Başımı salladım. Yanımdan ayrıldı. Ezan okundu, namazımızı kıldık. Dualar edildi ve bugünün sabahı da bitmiş oldu. Zamanın su gibi akıp gitmesi gerçekten şaşırmama neden oluyordu. Öğle vakti olmadan benim bıcırlarım camiiye koşarak girmeye başlamışlardı bile. Kurs saati geldiğini anlamıştım. Kolumdaki saate baktım ve öyleydi. Herkesi saydım ve tamdık. Derse başlamalıydım bir an önce. Yaptıklarımı süpriz bir anda dağıtacaktım.

-Selamun Aleyküm canlar!

-Aleyküm Selam hocam!

Diye bağırdılar. Sesinize kurban olayım. Elifbalarını açtılar. Rahlelerini önlerinde üstünde elifbaları açık bana bakan gözler parlayarak bakıyordu. Harflerin seslerini ben ilk diyorum sonrada onlar. Bu mutluluğu küçükken bile tadmamıştım. İçimdeki kıpırtı her şeye değerdi.

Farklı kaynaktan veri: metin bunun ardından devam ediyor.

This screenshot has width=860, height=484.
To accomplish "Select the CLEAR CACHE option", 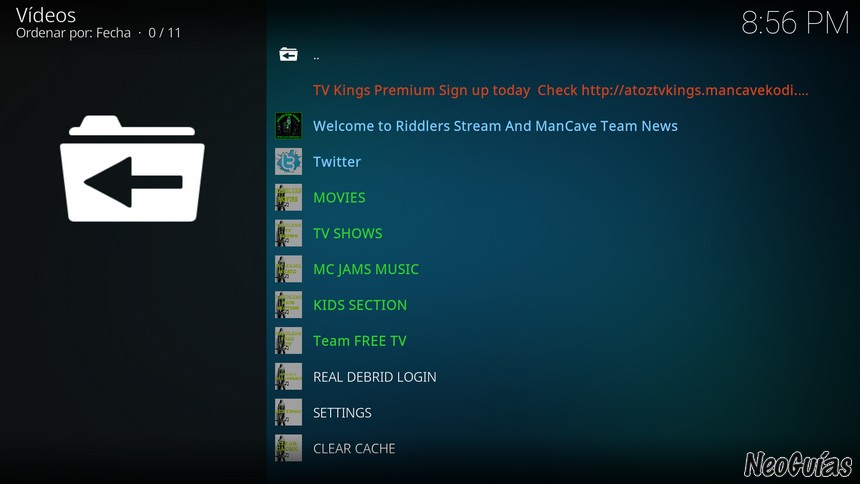I will 354,448.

Onlarla geçen vakitin hızını anlamaz oluyordum. Ve öyle oldu. Hızla geçti. Birazdan sohbet başlayacaktı. Kur'an okuyacaktım. Sohbetin başlamasını herkesin kapıdan birer birer girmesini gördüğümde anladım. Onlarla saatime bakmıyordum ki. Bu anlar mutlu saniyelerimdi. Son olarak yaptığım şeyleri poşetten çıkardım. Hepsinin ağzı açık şaşırmış şekilde bakıyordu. Gözleri faltaşı gibiydi. Hepsine dağıttım. Çoşkuyla gülerken ben de farkında olmadan gülüyordum. Neşe kaynağımdılar. Yolculamak için onların peşinden ben de kapıdan çıktım. Camiinin girişine engel olmamak için biraz kapıdan uzaklaştım. Arkalarından el sallıyor güle güle diye bağırıyordum. Allah'a emanet olun bıcırlarım!

Henüz sohbetin başlamamasına dayanarak denize doğru ilerledim. Birazdan Kur'an okuyacağımdan dolayı heyecan kaplıyordu içimi. Denizi izlemek iyi geliyordu. Sıkılmıyordum hiç. Fazla bekletmemek adına ilerledim camiiye. Kapıya doğru yürürken farkına varmadan yanımdan biri beni teğet geçti. Şalından kadın olduğunu anlamıştım. Zemine çarpan ses dikkatimi çekti. İlk hızla koşan kadına sonra da yere bakındım. Ses nerede geldi? Bakınırken yerdeki şeker gibi tesbihi gördüm. Elime aldım. Galiba yanımdan geçen kadınındı. Ona baktım. Hızla ilerliyordu. Yetişmem imkansızdı. Cebime sıkıştırdım tesbihi. Sonra içeri girdim. Kelimelerle tarif edilemez o duyguyu yaşamak... Muhteşemdi...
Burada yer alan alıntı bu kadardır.